═════ Exercise data ═════

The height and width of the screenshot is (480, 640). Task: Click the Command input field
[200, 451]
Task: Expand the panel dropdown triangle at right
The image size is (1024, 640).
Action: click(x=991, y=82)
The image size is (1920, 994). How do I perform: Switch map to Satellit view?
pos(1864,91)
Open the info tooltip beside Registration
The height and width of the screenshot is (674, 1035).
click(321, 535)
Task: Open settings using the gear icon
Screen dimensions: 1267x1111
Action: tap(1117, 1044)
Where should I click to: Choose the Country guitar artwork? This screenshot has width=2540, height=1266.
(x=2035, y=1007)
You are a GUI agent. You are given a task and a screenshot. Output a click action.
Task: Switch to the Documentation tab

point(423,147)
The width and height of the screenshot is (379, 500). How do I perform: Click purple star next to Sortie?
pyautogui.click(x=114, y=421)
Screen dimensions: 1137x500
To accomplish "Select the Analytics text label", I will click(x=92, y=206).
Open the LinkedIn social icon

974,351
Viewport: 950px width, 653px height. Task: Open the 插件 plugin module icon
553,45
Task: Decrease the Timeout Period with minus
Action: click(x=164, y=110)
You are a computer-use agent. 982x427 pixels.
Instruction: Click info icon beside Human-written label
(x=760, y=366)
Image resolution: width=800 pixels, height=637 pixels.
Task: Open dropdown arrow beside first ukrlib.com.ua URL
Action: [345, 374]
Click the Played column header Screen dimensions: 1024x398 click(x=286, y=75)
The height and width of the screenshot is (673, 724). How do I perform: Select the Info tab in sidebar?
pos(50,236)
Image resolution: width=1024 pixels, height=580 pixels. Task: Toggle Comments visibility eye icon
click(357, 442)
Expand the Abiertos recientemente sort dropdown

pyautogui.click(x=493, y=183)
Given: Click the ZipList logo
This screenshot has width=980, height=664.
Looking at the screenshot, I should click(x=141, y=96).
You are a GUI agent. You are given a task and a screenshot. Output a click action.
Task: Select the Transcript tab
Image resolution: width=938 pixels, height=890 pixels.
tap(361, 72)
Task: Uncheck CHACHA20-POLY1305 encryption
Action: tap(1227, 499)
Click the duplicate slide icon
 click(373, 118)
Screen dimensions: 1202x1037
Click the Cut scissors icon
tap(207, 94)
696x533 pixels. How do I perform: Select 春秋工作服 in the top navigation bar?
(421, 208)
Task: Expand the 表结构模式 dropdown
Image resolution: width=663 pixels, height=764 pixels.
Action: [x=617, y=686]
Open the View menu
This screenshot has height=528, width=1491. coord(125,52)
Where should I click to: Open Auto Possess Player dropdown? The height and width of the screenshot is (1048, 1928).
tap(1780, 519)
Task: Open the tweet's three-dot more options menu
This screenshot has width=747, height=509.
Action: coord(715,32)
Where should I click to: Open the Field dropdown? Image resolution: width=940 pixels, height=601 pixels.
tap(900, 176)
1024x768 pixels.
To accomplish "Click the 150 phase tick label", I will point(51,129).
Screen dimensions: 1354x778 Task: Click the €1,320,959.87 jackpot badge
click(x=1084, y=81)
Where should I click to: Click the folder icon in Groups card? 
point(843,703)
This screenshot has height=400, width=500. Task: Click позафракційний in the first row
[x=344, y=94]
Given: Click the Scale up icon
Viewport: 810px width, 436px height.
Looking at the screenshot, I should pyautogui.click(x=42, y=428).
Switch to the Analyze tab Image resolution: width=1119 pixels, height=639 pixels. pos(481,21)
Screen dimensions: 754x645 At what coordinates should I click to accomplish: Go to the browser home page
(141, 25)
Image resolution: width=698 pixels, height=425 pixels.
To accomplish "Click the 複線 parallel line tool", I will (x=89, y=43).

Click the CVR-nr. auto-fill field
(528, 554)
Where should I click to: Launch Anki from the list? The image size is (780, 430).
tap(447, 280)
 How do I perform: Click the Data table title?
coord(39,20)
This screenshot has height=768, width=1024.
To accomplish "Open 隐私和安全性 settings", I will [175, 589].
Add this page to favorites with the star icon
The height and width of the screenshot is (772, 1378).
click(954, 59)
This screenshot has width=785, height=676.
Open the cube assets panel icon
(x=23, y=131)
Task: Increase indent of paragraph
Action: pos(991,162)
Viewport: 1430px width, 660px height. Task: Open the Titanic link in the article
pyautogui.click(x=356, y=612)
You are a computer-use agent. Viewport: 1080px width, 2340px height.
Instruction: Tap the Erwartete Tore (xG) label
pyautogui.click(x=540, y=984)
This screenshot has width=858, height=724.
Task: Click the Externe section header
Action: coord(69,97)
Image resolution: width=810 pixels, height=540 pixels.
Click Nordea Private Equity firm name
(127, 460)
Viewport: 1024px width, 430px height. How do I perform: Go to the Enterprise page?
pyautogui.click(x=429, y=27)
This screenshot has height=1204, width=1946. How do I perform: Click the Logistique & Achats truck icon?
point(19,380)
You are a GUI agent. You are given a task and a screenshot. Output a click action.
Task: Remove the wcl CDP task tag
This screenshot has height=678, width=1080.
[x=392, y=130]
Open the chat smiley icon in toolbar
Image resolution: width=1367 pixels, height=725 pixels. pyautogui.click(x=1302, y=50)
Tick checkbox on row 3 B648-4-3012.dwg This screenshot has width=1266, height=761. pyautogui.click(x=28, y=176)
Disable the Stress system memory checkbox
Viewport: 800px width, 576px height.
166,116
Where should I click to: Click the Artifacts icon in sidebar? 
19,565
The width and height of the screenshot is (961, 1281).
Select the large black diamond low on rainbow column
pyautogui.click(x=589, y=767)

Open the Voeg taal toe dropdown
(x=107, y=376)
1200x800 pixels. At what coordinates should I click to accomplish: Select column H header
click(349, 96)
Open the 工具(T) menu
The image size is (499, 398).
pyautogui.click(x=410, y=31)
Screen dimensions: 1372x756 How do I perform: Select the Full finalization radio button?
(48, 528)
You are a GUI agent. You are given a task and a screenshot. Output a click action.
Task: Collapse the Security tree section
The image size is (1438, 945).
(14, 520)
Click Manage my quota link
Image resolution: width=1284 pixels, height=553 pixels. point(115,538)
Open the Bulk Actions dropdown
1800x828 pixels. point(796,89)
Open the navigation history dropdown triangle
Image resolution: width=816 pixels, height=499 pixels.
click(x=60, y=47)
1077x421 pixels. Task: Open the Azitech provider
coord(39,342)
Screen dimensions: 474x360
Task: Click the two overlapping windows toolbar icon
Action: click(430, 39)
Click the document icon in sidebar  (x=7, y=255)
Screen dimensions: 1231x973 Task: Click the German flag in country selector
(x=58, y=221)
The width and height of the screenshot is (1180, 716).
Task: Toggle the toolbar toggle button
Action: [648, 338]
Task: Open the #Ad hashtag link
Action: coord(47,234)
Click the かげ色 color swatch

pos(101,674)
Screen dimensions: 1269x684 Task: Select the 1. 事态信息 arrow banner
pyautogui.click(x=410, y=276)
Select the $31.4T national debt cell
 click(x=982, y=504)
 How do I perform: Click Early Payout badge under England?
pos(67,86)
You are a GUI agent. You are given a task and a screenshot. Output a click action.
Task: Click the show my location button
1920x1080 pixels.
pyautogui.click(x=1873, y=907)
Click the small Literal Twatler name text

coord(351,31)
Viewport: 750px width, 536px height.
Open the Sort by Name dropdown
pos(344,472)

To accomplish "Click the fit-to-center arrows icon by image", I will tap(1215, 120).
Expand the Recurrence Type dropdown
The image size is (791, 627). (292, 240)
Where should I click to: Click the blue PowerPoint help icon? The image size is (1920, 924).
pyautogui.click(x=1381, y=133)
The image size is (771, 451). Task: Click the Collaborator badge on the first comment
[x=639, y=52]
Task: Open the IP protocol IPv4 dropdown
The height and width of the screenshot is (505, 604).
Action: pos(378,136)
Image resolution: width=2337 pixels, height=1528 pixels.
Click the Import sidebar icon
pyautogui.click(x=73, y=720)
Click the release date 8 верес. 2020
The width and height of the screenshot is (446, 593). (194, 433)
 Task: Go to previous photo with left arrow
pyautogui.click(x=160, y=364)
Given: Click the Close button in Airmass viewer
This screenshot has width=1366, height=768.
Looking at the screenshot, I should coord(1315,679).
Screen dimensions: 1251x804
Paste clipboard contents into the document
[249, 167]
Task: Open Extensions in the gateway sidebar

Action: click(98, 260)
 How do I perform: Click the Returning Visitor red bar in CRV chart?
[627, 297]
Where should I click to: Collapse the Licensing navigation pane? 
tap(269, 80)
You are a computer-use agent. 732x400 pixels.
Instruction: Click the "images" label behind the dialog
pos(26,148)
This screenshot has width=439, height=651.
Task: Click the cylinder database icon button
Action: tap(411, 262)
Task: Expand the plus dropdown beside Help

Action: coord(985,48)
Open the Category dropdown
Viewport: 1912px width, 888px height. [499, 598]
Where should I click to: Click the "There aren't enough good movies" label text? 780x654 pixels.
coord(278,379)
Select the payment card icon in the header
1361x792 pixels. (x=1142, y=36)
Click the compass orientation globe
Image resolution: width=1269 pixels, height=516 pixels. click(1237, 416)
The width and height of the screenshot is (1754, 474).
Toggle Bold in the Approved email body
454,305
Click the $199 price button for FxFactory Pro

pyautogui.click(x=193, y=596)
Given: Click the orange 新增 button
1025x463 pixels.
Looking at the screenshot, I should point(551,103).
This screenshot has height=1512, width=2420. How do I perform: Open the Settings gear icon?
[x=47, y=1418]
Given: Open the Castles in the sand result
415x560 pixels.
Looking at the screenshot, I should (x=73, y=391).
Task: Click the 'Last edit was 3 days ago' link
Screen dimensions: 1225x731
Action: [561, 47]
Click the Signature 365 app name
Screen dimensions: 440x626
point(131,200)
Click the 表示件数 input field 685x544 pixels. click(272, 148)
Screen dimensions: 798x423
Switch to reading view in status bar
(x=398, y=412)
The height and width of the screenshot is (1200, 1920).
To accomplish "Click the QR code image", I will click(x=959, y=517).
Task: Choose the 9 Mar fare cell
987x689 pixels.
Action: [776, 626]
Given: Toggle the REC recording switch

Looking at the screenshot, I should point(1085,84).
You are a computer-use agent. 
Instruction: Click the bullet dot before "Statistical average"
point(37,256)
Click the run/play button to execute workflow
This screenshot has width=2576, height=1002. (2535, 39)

═════

→ The task
Report how many lines above include "computer". Nothing else.

→ Solution
4